Può sembrare paradossale, per quanto gli avversari fossero la squadra che ha dominato alla grande il Girone D (peraltro quella massese era rimaneggiata) della 3.a Divisione di american football, ma si può invece più che comprendere dato che il campionato che ora imbocca i playoff è il primo a vedere le “tigri bianche” in questi ultimi; a tre anni dalla nascita del sodalizio.
Per la verità i bianconeri erano consci della conquista già prima del match, ma c’era da concentrarsi onde tenere testa ai dominatori del raggruppamento, sicché la gioia è esplosa soltanto al termine. <Il traguardo premia il lavoro e l’impegno profusi in questo triennio – ha commentato al riguardo il presidente-giocatore Luca Dantimi – e in particolare mi riempie di gioia che quei primi 3 punti con cui abbiamo segnato per primi li abbia fatti Rovetti, un ragazzo che appena un anno fa quasi non sapeva cosa il football fosse, come lui tanti altri di noi per lo stesso motivo sono la prima prova dei nostri sforzi>.

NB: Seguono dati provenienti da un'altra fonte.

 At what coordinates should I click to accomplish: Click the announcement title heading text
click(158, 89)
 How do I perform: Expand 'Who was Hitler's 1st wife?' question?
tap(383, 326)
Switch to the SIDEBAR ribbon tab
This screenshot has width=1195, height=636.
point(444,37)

Playoff che si raggiungono però, nuove e maggiori fatiche che arrivano, sicché ecco i White Tigers attesi per sabato 4 Giugno in casa del Madbulls Barletta nel “wild card game” che li aspetta. Prima trasferta da attraversare oltre mezza penisola nella storia delle “tigri”.

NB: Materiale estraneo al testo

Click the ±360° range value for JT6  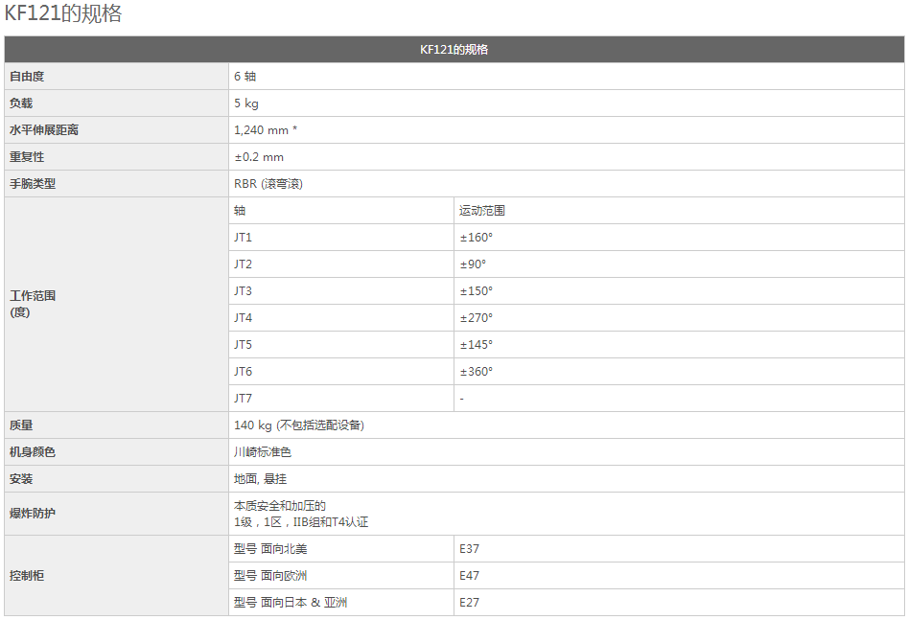(477, 371)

Nel frattempo l’attività dei massesi si fa in qualche modo internazionale, molto interessante l’esperienza di quasi tutti loro in chiave azzurra, al raduno federale indetto a Scandicci per due allenamenti e un’amichevole contro una compagine universitaria del Midwest statunitense. Si trattava del Carroll Pioneer College che come prevedibile ha stravinto. A questo ritrovo su base toscana c’erano pure parecchi Guelfi Firenze, Storms Pisa e Trappers Cecina, l’ “head coach” massese Gabriele Fogli era il “defensive coordinator”.

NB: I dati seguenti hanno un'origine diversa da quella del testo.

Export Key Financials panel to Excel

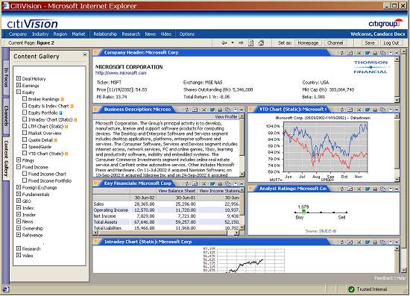coord(204,183)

A proposito in partenza l’attaccante di linea Alberto Adduci, che va a studiare Architettura e parallelamente football, giocandovi nel campionato universitario, a Puebla in Messico: dove tale sport s’è vertiginosamente diffuso e sviluppato da tempo con la vicinanza degli Stati Uniti a far si suppone da solida base.
La militanza nei Seamen Milano, con due scudetti vinti, è valsa difatti al ventiduenne pisano adeguata segnalazione e accasamento al Tech Monterrey Campus Puebla.